(Records supplied)

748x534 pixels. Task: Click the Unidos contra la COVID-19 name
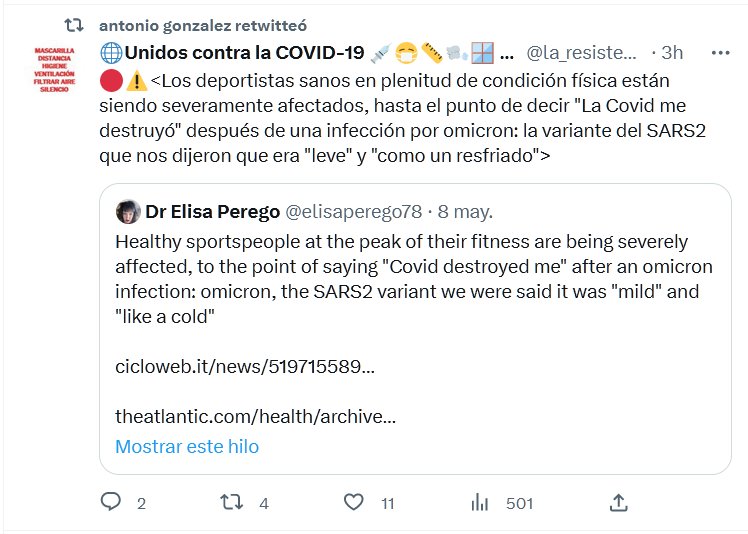[x=242, y=52]
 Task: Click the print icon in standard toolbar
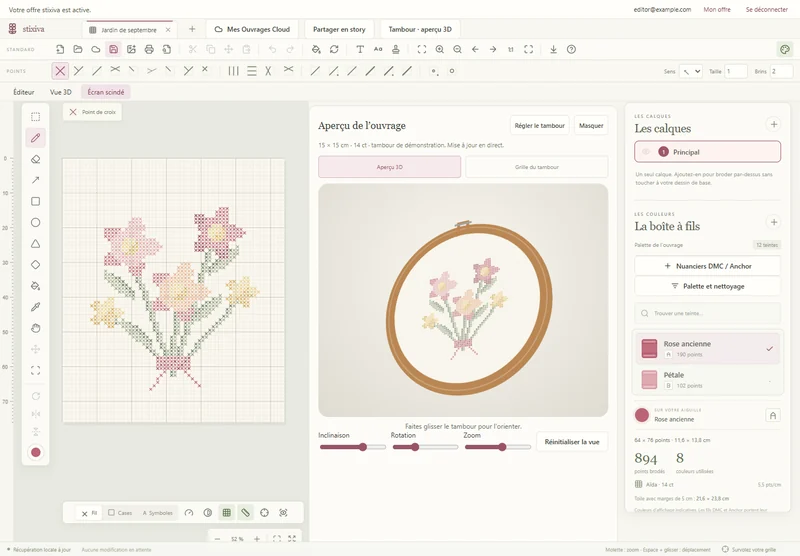[x=149, y=49]
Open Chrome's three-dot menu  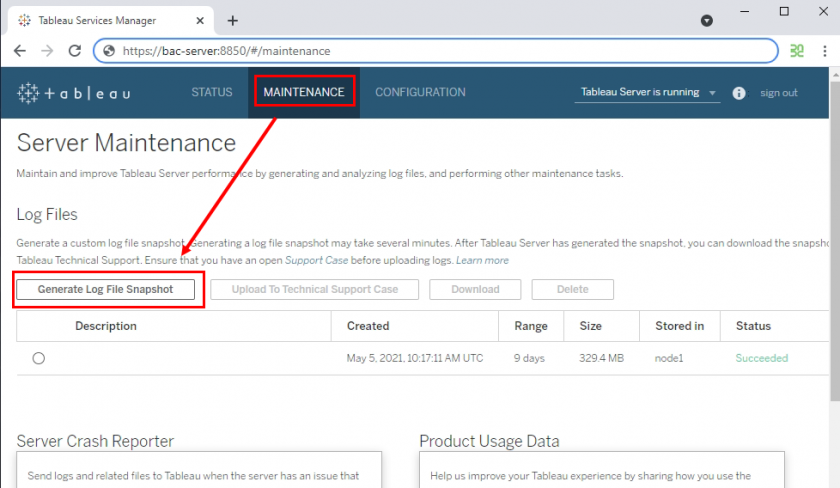(825, 51)
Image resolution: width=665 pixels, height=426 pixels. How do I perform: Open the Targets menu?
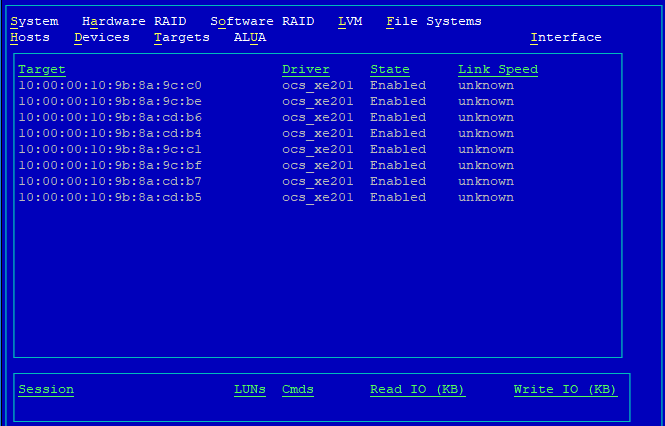tap(182, 37)
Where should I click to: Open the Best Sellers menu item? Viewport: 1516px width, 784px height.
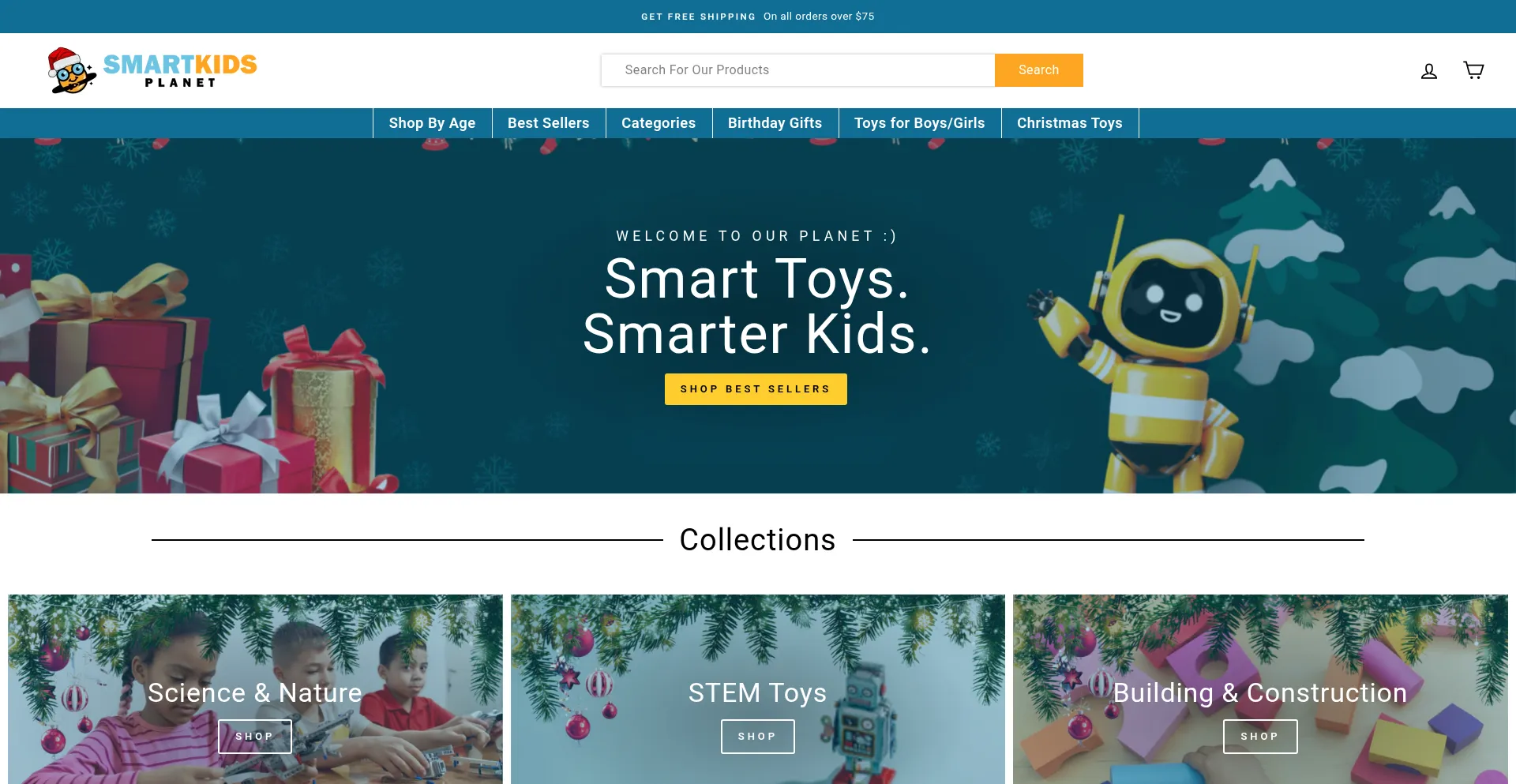[549, 123]
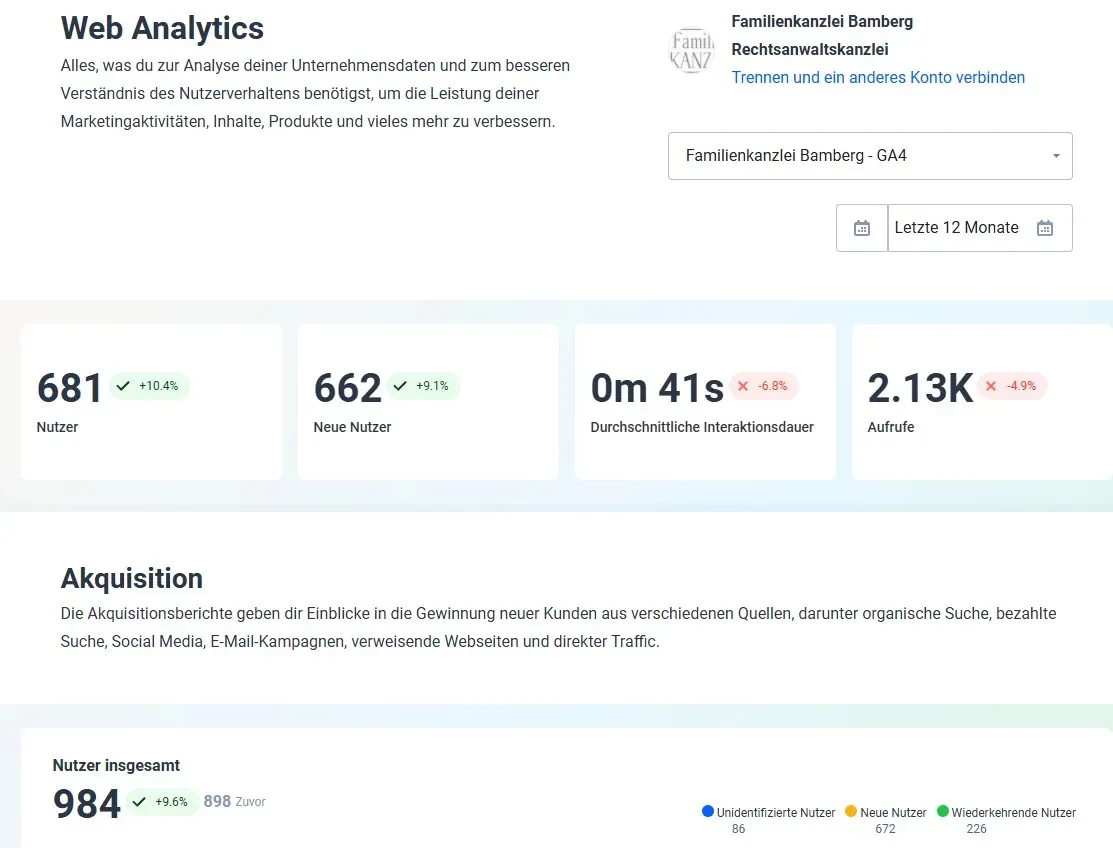Click the dropdown arrow in the GA4 selector
This screenshot has height=848, width=1113.
(x=1056, y=156)
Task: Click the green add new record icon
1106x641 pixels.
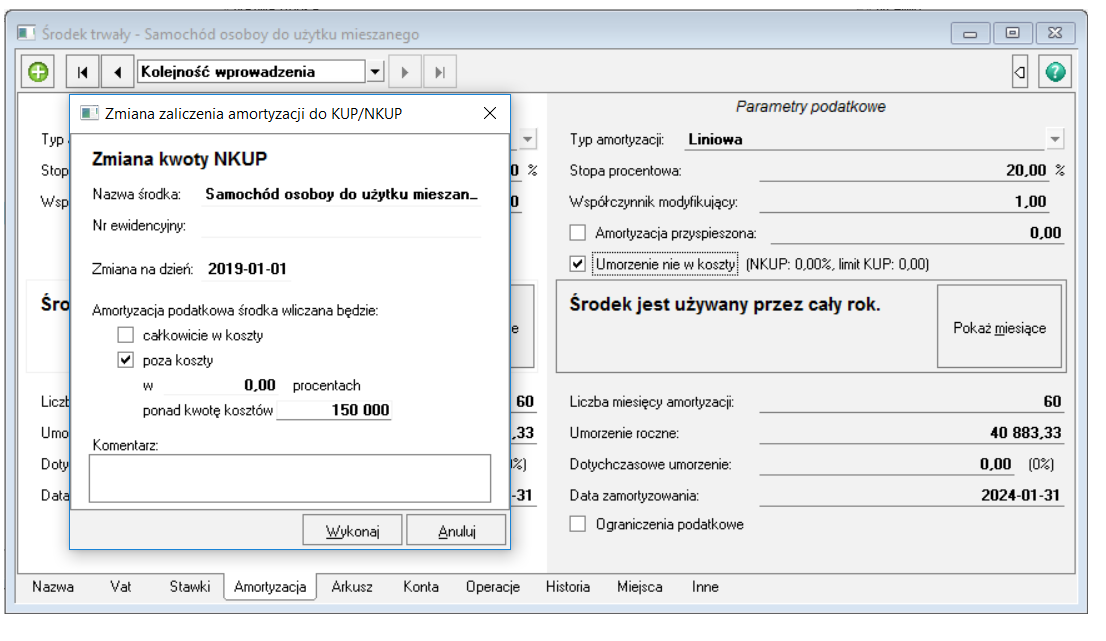Action: (38, 72)
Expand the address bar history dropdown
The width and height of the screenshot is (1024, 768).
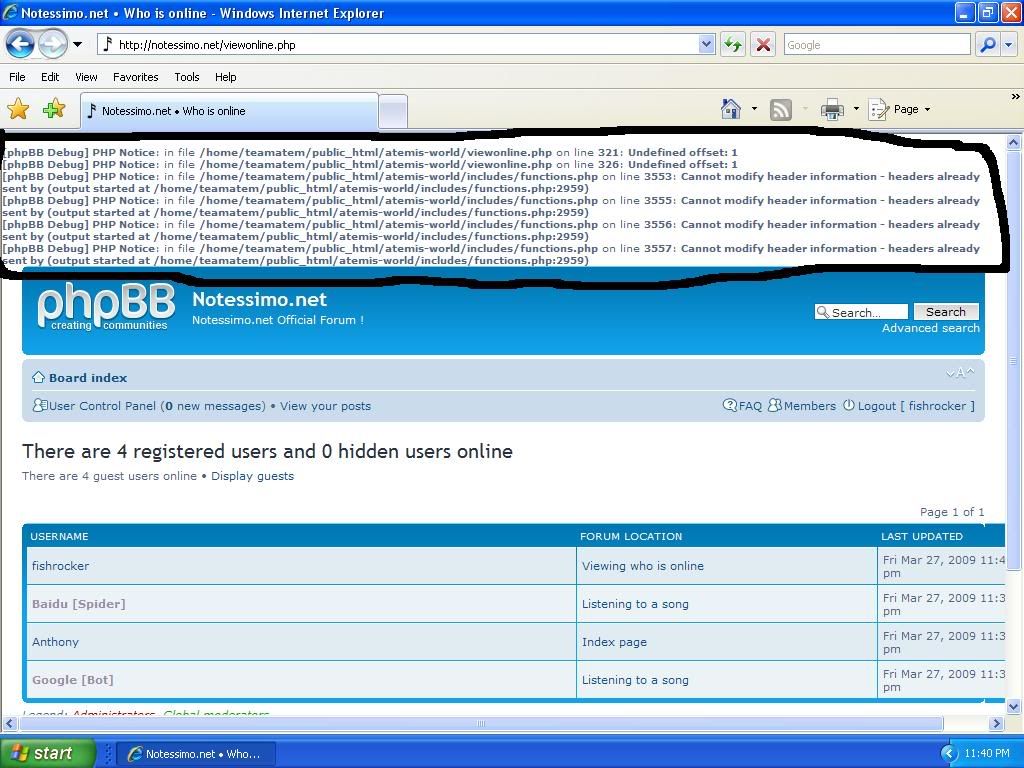click(706, 44)
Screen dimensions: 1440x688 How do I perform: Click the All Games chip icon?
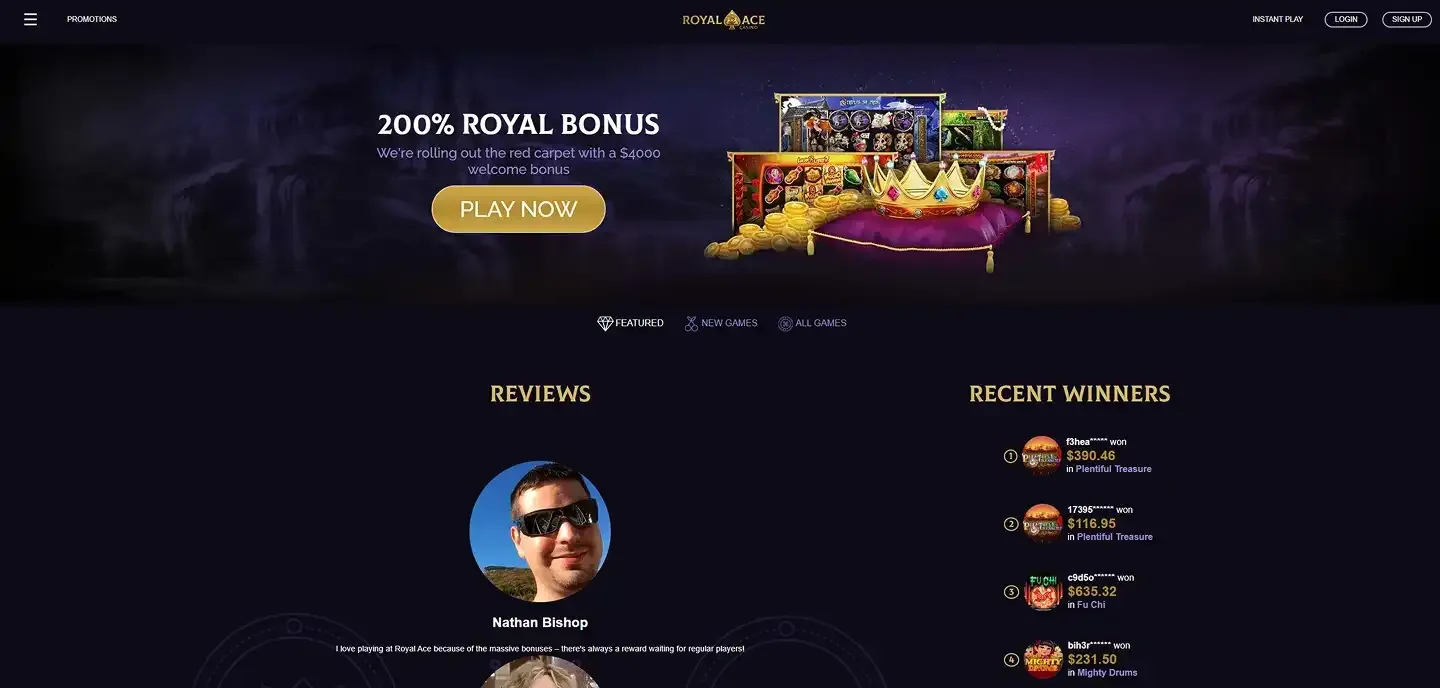(785, 323)
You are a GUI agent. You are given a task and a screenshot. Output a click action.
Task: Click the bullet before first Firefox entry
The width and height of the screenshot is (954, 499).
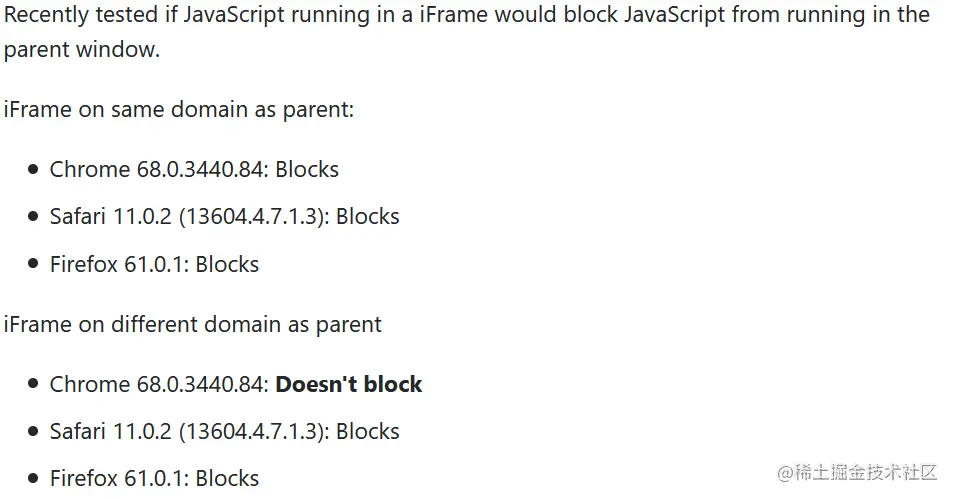point(33,264)
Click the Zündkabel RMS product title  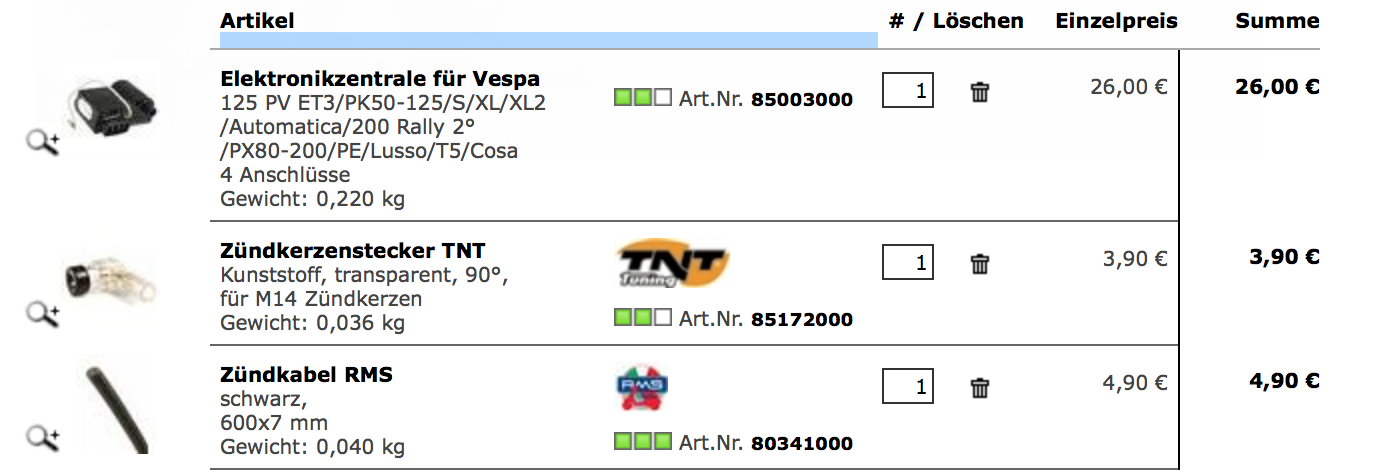point(306,375)
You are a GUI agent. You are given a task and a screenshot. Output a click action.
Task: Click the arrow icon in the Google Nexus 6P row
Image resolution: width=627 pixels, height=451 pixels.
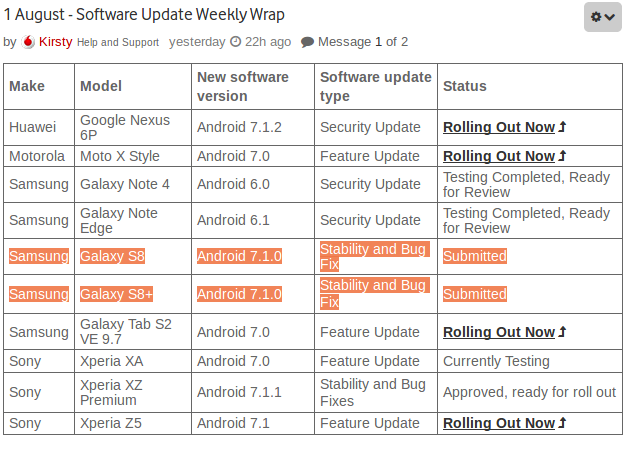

(End Records supplied)

▶ What is being asked: Your task is to retype exactly the lines that run from the line with "Task: Click the arrow" through the last line of the material, with the pictures left out.

▶ Response to this task:
Task: Click the arrow icon in the Google Nexus 6P row
Image resolution: width=627 pixels, height=451 pixels.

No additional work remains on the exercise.